120 objects from the Royal Collection return to the Royal Pavilion in Brighton

JINGDEZHEN [JIANGXI PROVINCE, CHINA]

Pair of vases with mounts

vases: 1700-50, mounts: late eighteenth century

Porcelain with moulded decoration and turquoise glaze with gilt bronze | 31 x 20.5 x 13 cm (whole object) | RCIN 478

A pair of Chinese porcelain vases with French gilt-bronze mounts. Baluster-shaped, the tapering sides moulded all over with scale pattern, a large-petalled, cup-shaped mouth rising from the shoulder, with the biting heads of a pair of slender serpents forming loop handles, their bodies encircling the sides to end in forked tails near the spreading foot. The mouth rim with a gilt-bronze, arched, fluted band, with a redundant ring loop underneath (at either side), perhaps originally to attach a cover, on a broad, stepped, gilt-bronze base cast with ribbon-twist and acanthus-leaf bands.

A pair of almost identical vases of the same size, with gilt-bronze collars, were included in Claude-Pierre-Maximilien de Radix de Sainte-Foy’s sale (Paris, 22 April 1782, lot 84). The vases were illustrated as marginalia by Charles Germain de Saint-Aubin in a copy of the sale catalogue sold at Christie’s Paris, 2 April 2016, lot 46.

● Apply what you read:
A: Translate this sentence from the catalogue entry into French: "The vases were illustrated as marginalia by Charles Germain de Saint-Aubin in a copy of the sale catalogue sold at Christie’s Paris, 2 April 2016, lot 46."
B: Reproduce the stretch of the catalogue entry from "JINGDEZHEN [JIANGXI PROVINCE, CHINA]" through "and acanthus-leaf bands.".
C: Answer these questions from the catalogue entry:
(i) What measurements are given for the whole object?
(ii) When were the mounts made?
(iii) In whose sale were almost identical vases included?

● The data:
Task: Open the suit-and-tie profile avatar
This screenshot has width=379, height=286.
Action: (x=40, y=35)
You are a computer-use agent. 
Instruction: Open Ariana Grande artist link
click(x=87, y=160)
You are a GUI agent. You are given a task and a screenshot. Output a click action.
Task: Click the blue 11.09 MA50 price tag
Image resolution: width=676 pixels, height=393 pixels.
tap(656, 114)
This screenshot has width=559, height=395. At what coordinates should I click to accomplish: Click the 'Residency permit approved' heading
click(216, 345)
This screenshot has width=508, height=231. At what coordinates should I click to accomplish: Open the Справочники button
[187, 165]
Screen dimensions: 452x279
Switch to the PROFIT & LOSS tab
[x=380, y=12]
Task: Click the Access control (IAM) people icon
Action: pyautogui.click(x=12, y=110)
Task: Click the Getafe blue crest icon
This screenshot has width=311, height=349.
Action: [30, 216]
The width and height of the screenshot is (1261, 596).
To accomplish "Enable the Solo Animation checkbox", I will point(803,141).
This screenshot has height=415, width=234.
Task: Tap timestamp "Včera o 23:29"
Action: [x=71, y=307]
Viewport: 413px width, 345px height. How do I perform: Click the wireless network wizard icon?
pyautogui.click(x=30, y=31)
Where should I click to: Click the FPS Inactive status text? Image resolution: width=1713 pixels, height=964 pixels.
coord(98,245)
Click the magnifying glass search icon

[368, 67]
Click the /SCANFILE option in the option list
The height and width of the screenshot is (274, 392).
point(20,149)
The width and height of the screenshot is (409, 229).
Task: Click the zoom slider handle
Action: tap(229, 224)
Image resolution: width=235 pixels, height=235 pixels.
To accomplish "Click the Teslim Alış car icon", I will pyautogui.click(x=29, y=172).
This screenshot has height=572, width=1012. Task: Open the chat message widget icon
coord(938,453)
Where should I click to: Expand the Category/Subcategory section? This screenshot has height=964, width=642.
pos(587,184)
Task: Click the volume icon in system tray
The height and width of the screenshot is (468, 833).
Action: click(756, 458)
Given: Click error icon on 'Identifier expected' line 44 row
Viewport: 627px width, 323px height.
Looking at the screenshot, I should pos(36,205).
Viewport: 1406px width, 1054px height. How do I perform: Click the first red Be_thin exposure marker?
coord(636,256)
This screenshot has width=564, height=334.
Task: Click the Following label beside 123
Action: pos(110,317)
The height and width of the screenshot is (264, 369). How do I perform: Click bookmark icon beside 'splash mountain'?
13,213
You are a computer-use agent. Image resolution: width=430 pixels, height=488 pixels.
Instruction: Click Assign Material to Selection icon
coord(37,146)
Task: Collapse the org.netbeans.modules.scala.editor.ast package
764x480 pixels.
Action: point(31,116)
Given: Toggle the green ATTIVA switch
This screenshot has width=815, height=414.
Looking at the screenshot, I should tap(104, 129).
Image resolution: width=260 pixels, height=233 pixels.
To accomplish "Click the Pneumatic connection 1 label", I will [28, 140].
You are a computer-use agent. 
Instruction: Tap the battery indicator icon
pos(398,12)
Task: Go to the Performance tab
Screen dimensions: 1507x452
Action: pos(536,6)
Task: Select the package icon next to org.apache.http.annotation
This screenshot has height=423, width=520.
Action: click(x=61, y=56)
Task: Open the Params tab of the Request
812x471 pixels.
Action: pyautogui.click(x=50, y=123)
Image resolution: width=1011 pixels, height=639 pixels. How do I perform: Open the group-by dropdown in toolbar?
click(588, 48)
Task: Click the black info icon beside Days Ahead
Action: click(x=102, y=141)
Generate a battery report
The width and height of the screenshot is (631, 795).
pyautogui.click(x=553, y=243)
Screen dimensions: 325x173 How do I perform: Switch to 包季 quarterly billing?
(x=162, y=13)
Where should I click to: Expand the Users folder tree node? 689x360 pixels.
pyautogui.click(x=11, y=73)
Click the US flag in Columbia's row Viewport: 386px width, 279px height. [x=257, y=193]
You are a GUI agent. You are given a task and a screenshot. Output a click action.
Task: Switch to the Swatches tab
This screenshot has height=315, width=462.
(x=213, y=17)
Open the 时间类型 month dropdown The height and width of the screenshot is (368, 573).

● Answers for the exercise:
A: Les vases ont été illustrés sous forme de dessins marginaux par Charles Germain de Saint-Aubin dans un exemplaire du catalogue de vente vendu chez Christie’s Paris, le 2 avril 2016, lot 46.

B:
JINGDEZHEN [JIANGXI PROVINCE, CHINA]

Pair of vases with mounts

vases: 1700-50, mounts: late eighteenth century

Porcelain with moulded decoration and turquoise glaze with gilt bronze | 31 x 20.5 x 13 cm (whole object) | RCIN 478

A pair of Chinese porcelain vases with French gilt-bronze mounts. Baluster-shaped, the tapering sides moulded all over with scale pattern, a large-petalled, cup-shaped mouth rising from the shoulder, with the biting heads of a pair of slender serpents forming loop handles, their bodies encircling the sides to end in forked tails near the spreading foot. The mouth rim with a gilt-bronze, arched, fluted band, with a redundant ring loop underneath (at either side), perhaps originally to attach a cover, on a broad, stepped, gilt-bronze base cast with ribbon-twist and acanthus-leaf bands.

C:
(i) 31 x 20.5 x 13 cm
(ii) In the late eighteenth century
(iii) Claude-Pierre-Maximilien de Radix de Sainte-Foy's sale (Paris, 22 April 1782, lot 84)